Marmontel, dans son discours à l’Académie, a parlé de vous comme il le devait, et comme nous en pensons tous. Je me flatte, comme vous, que c’est une acquisition pour la bonne cause. Petit à petit l’Église de Dieu se fortifie.

Je ne connais point l’ouvrage de Dumarsais, dont vous me parlez. S’il est en effet aussi utile que vous le dites, je prie Dieu de donner à l’auteur, dans l’autre monde, un lieu de rafraîchissement, de lumière, et de paix, comme s’exprime la très-sainte messe.
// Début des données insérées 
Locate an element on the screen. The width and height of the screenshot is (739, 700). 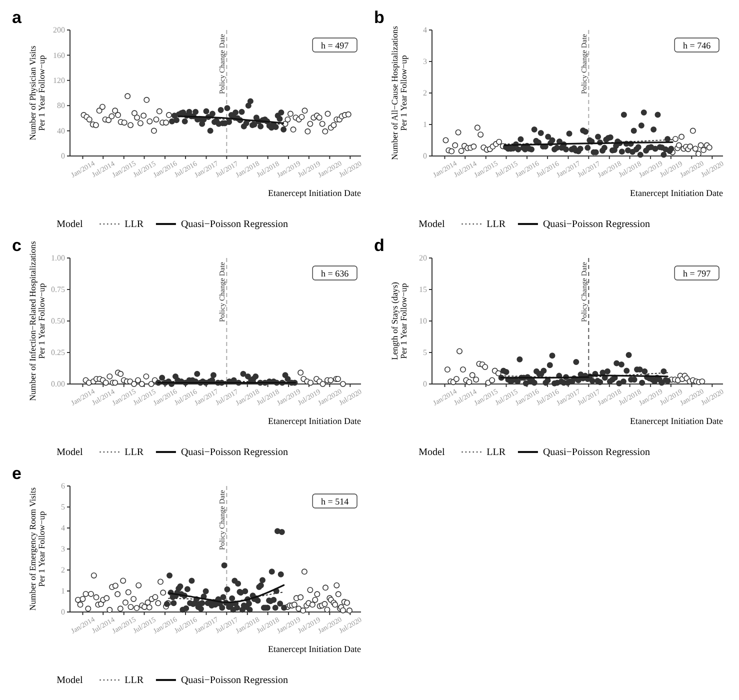
y-axis-title: Number of Emergency Room Visits Per 1 Year Follow−up is located at coordinates (37, 548).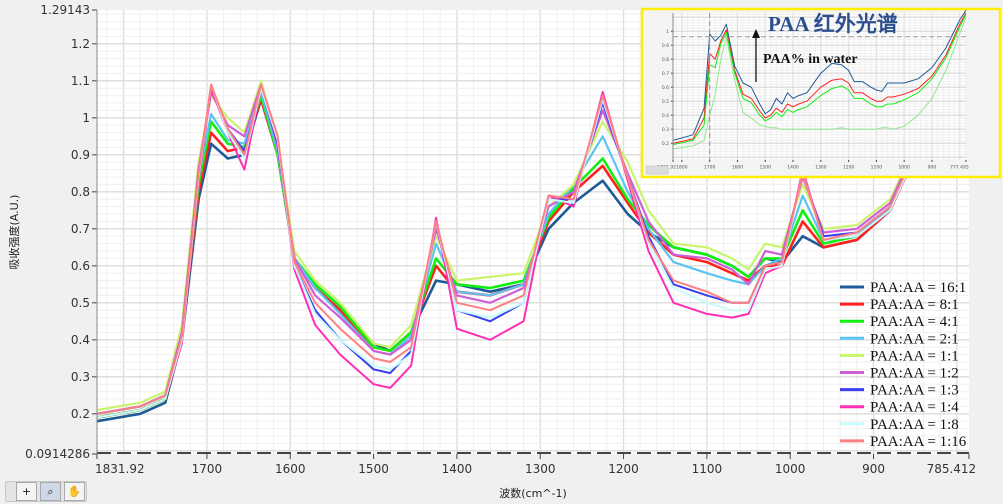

Mais ce que je connais, et ce qui m’a fait grand plaisir, ce sont deux jolis contes[2] qui courent le monde, et qui seront, à ce qu’on m’assure, suivis de beaucoup d’autres. Que le Seigneur bénisse et conserve l’aveugle très-clairvoyant à qui nous devons de si jolies veillées ! Puisse-t-il faire longtemps de pareils contes, et se moquer longtemps de ceux dont on nous berce ! Il y aurait encore bien d’autres choses dont il pourrait se moquer s’il le voulait ; mais il a (car je suis en train de citer l’Évangile) la prudence du serpent[3], et peut-être aussi la simplicité de la colombe, en croyant de ses amis des gens qui n’en sont guère. Après tout, il est bon que la philosophie fasse flèche de tout bois, et que tout concoure à la servir, même les parlements, qui ne s’en doutent pas, et quelques honnêtes gens, qui la détestent, mais qui, tout en la délestant, lui sont utiles malgré eux.


Qu’importe de quel bras Dieu daigne se servir ?

(Zaïre, acte II, scène i.)

Adieu, mon cher maître ; je vous embrasse.

  1. Proverbes, xxi, 1.
  2. Ce qui plait aux Dames et l’Éducation d’une fille.
  3. Matthieu, x, 10.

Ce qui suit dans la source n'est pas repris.